Data i czas treningu: 2 sierpnia 2010, czwartek (godz. 06:10)
Miejsce treningu: Marcelin
Warunki pogodowe: (10°C)

Zegarek: Garmin Forerunner 205 - yyy - właśnie tyle - dni w użyciu
Obuwie: Nike Lunar Glide - 1141 km przebiegu

Cel treningu:
- Praise Run
Łączny dystans: 12,5 km
Łączny czas: 00:74:??
Tempo średnie: 5:59/km
Komentarz do treningu:
- ok.

- Praise & Worship --- Hillsong Australia

Komentarz ogólny:
- ciężko było rano wstać, również dlatego, że Emi budziła się często w nocy, ale przede wszystkim dlatego, że po raz pierwszy od kilku miesięcy pobudka była zanim zrobiło się jasno na dworze. Ciężkie chmury potęgowały doświadczenie jesieni... Zwlokłem się jednak z łóżka, motywowany tym, że miałem zainaugurować nową jednostkę treningową - Praise Run. Na czym to polega? Otóż na tym, żeby biegiem chwalić Boga, nie przejmować się tempem i kilometrażem, po prostu biec. Wybrałem bieg po lesie i to był idealny wybór.
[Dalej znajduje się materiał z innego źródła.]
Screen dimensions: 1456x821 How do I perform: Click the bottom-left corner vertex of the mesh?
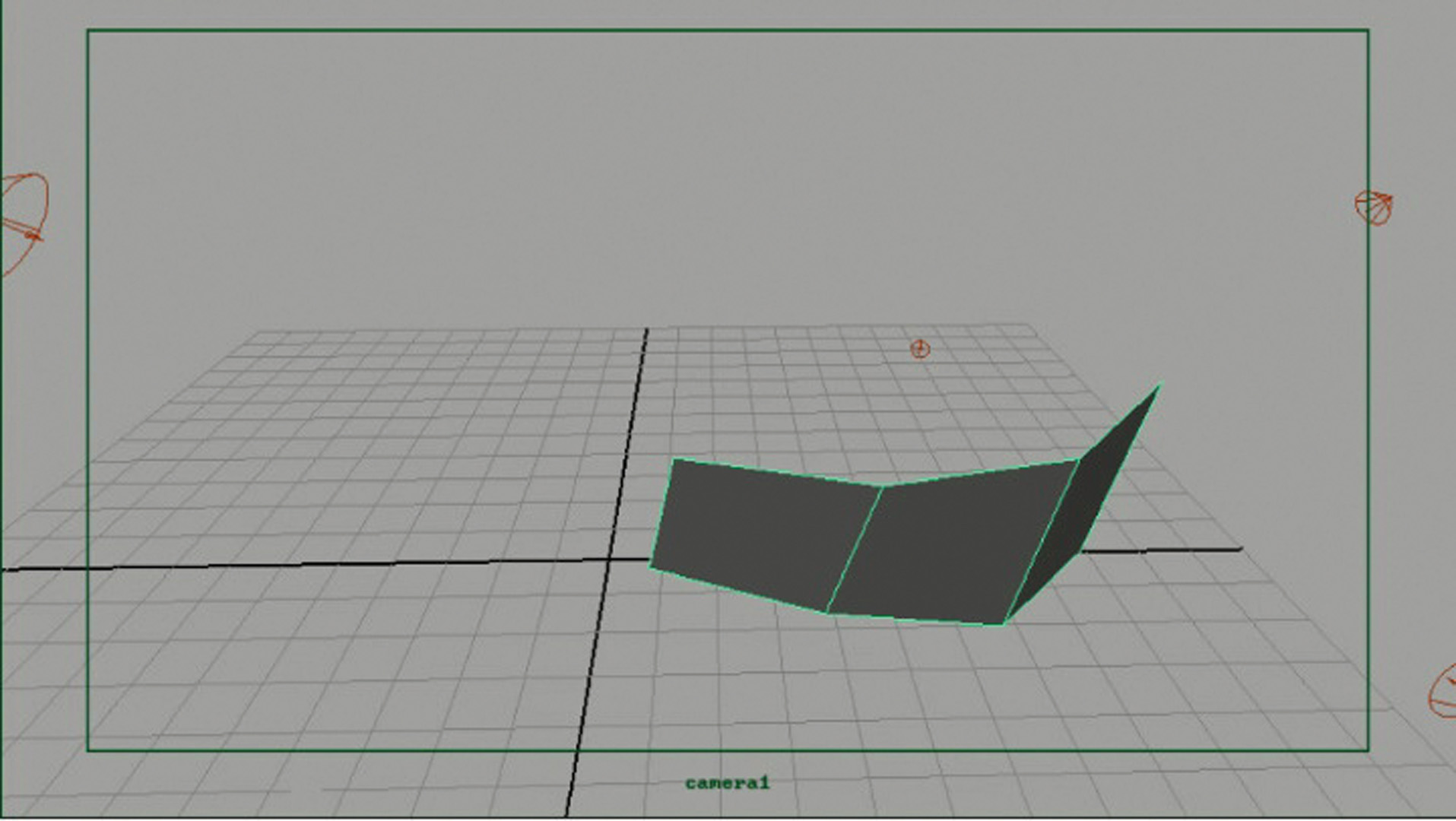click(x=652, y=566)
Po pierwsze, las o 6 rano jest pusty i cichy. Nie ma rowerzystów, biegaczy, spacerowiczów. Ptaki budzą się dopiero i ich trele są nieśmiałe i stłumione.
Mgła zalegała nad łąkami i ścieżkami, w połączeniu z chmurami tworząc gęstą zasłonę, skrywającą świat przed ostrym światłem słońca. Na uszach miałem składankę moich ulubionych piosenek wielbieniowych Hillsong Australia, która to muzyka wypełniała mnie, las, i cały świat. Było pięknie, była modlitwa, było skupienie na tym, co w górze... Aż żal było wracać do domu i do rzeczywistości. Na pewno Praise Run zagości na stałe w moim planie treningowym, napełnia mnie bowiem tą mocą, której próżno szukać w Tempie, Interwałach czy sile biegowej. Polecam.